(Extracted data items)
━━━━━━

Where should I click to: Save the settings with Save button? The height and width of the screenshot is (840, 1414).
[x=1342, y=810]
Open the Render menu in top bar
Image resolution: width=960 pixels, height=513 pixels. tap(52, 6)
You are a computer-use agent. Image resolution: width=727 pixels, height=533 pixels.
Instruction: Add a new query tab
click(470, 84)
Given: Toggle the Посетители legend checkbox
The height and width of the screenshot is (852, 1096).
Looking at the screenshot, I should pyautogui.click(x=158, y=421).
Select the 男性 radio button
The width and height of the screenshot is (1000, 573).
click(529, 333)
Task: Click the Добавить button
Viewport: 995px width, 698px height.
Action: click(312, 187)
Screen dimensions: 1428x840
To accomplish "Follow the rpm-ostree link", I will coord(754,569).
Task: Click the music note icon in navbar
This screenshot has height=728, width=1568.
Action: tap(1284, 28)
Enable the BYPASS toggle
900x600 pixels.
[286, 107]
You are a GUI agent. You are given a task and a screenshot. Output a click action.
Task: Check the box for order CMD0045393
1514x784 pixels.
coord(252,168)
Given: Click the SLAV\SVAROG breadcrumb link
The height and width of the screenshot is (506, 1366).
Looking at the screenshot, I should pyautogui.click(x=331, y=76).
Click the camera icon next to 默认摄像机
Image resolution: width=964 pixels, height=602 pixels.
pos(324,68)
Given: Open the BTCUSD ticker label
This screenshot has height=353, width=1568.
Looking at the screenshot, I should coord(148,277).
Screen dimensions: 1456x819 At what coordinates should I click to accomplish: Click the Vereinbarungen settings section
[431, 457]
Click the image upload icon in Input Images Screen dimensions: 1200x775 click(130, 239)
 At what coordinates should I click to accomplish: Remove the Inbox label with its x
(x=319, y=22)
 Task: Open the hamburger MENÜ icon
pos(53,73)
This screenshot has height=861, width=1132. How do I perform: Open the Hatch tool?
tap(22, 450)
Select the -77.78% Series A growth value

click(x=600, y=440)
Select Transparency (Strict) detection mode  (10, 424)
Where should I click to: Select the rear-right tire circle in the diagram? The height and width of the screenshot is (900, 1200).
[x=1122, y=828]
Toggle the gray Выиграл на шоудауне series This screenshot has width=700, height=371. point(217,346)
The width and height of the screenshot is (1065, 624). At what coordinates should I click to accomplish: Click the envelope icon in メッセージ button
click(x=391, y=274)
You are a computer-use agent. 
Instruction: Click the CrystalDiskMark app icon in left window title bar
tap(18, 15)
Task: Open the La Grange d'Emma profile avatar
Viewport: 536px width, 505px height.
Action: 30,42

━━━━━━

WHAT IS REQUIRED
Copy all of the items above word for word, keeping every line unchanged.

SOLUTION FOR THIS EXERCISE
Where should I click to: Save the settings with Save button? The height and width of the screenshot is (840, 1414).
[x=1342, y=810]
Open the Render menu in top bar
Image resolution: width=960 pixels, height=513 pixels. tap(52, 6)
You are a computer-use agent. Image resolution: width=727 pixels, height=533 pixels.
Instruction: Add a new query tab
click(470, 84)
Given: Toggle the Посетители legend checkbox
The height and width of the screenshot is (852, 1096).
Looking at the screenshot, I should pyautogui.click(x=158, y=421).
Select the 男性 radio button
The width and height of the screenshot is (1000, 573).
click(529, 333)
Task: Click the Добавить button
Viewport: 995px width, 698px height.
Action: click(312, 187)
Screen dimensions: 1428x840
To accomplish "Follow the rpm-ostree link", I will coord(754,569).
Task: Click the music note icon in navbar
This screenshot has height=728, width=1568.
Action: tap(1284, 28)
Enable the BYPASS toggle
900x600 pixels.
[286, 107]
You are a GUI agent. You are given a task and a screenshot. Output a click action.
Task: Check the box for order CMD0045393
1514x784 pixels.
coord(252,168)
Given: Click the SLAV\SVAROG breadcrumb link
The height and width of the screenshot is (506, 1366).
Looking at the screenshot, I should pyautogui.click(x=331, y=76).
Click the camera icon next to 默认摄像机
Image resolution: width=964 pixels, height=602 pixels.
pos(324,68)
Given: Open the BTCUSD ticker label
This screenshot has height=353, width=1568.
Looking at the screenshot, I should coord(148,277).
Screen dimensions: 1456x819 At what coordinates should I click to accomplish: Click the Vereinbarungen settings section
[431, 457]
Click the image upload icon in Input Images Screen dimensions: 1200x775 click(130, 239)
 At what coordinates should I click to accomplish: Remove the Inbox label with its x
(x=319, y=22)
 Task: Open the hamburger MENÜ icon
pos(53,73)
This screenshot has height=861, width=1132. How do I perform: Open the Hatch tool?
tap(22, 450)
Select the -77.78% Series A growth value

click(x=600, y=440)
Select Transparency (Strict) detection mode  (10, 424)
Where should I click to: Select the rear-right tire circle in the diagram? The height and width of the screenshot is (900, 1200).
[x=1122, y=828]
Toggle the gray Выиграл на шоудауне series This screenshot has width=700, height=371. point(217,346)
The width and height of the screenshot is (1065, 624). At what coordinates should I click to accomplish: Click the envelope icon in メッセージ button
click(x=391, y=274)
You are a computer-use agent. 
Instruction: Click the CrystalDiskMark app icon in left window title bar
tap(18, 15)
Task: Open the La Grange d'Emma profile avatar
Viewport: 536px width, 505px height.
Action: 30,42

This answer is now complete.